Gary Burchell氏(以下、敬称略)本作のチームリードを担当するGary Burchellです。ゲーム業界では長く働いてきており、インディー開発を始める前には『アサシン クリード クロニクル』のエグゼクティブ・プロデューサーを務めていました。元々、2002年にQAとしてゲーム業界で仕事を始め、ここ数年はデザイナーとプロデューサーをしてきました。
他には『Serious Sam: Next Encounter』『Sudeki』『Viva Pinata』『サイレントヒル シャッタードメモリーズ』『Rocket Knight』などといった作品に携わってきましたので、私のキャリアはかなり幅広いと言えるのではないでしょうか!
――本作の開発はいつどのようにして始まったのでしょうか?
Gary2015年の後半、私はインディー開発に移行したいという強い思いがありました。そのためには、勇気を出して仕事を辞めるしかないと気づいたのです!Fireblade Softwareは2016年の初め頃に設立され、探検と乗組員を管理して戦う海賊船のゲームを作ろうと決めました。

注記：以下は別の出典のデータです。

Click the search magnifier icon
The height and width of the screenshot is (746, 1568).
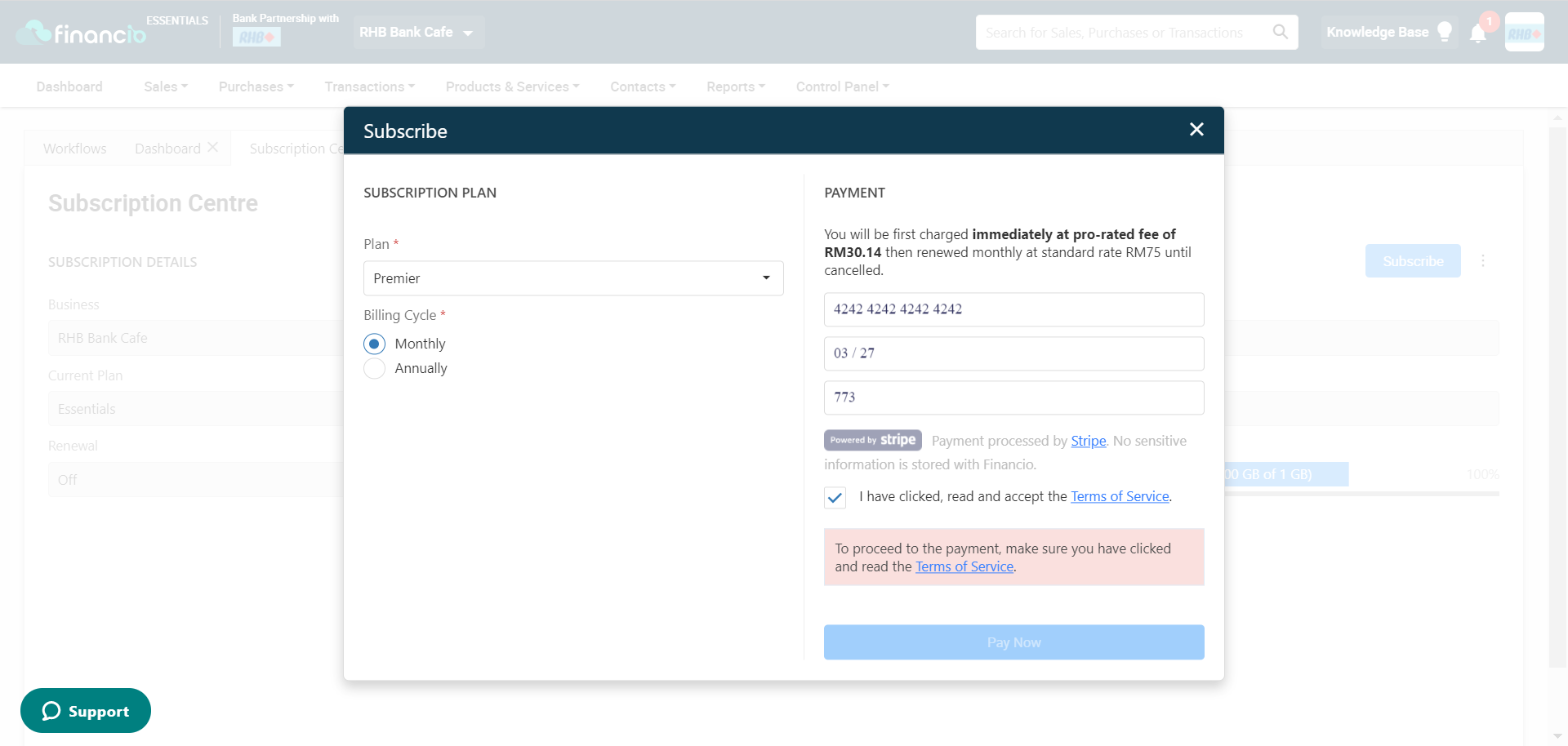[x=1280, y=32]

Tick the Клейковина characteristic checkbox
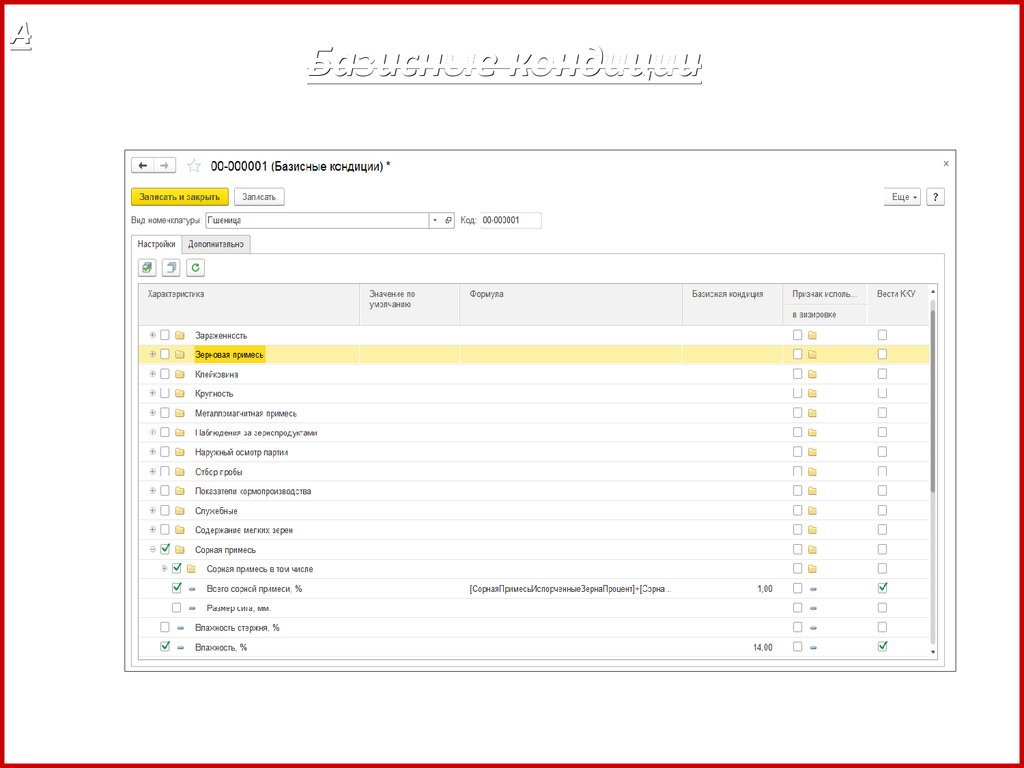(x=165, y=374)
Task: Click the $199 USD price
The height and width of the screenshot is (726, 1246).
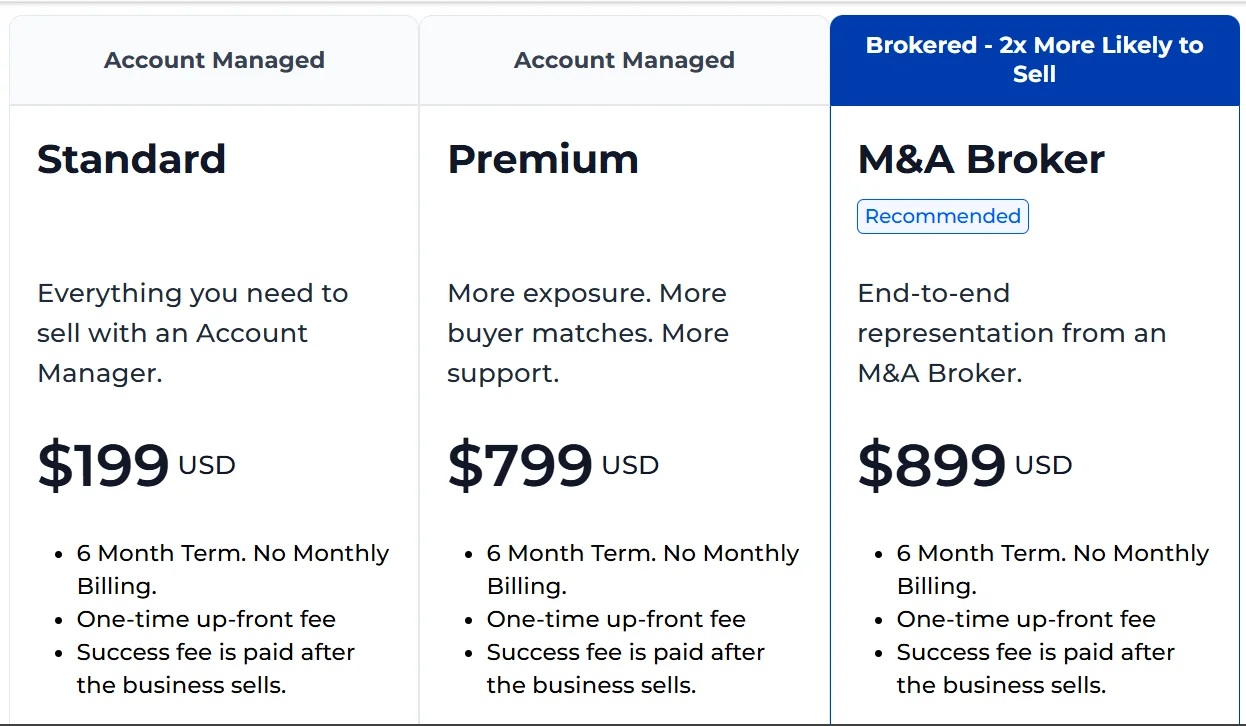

これまではスペシャリスト達による巨大なチームのマネジメントをしていたので、とても小さなチーム(私とプログラマーと数人のフリーランス)のマネジメントをするというのはとても難しかったです。特に、マーケティングやコミュニティマネジメントなど、私がこれまでしたことがなかったことをしなければいけなかったのが大変でした。インディー開発をするというのは、とても少ないリソースでたくさんのことをしなくてはいけないということなのです!
私たちにとって最も大きな挑戦だったことの一つは、海をテーマとした昔の油絵のようなアートスタイルを再現することでした。実現することができて嬉しく思います。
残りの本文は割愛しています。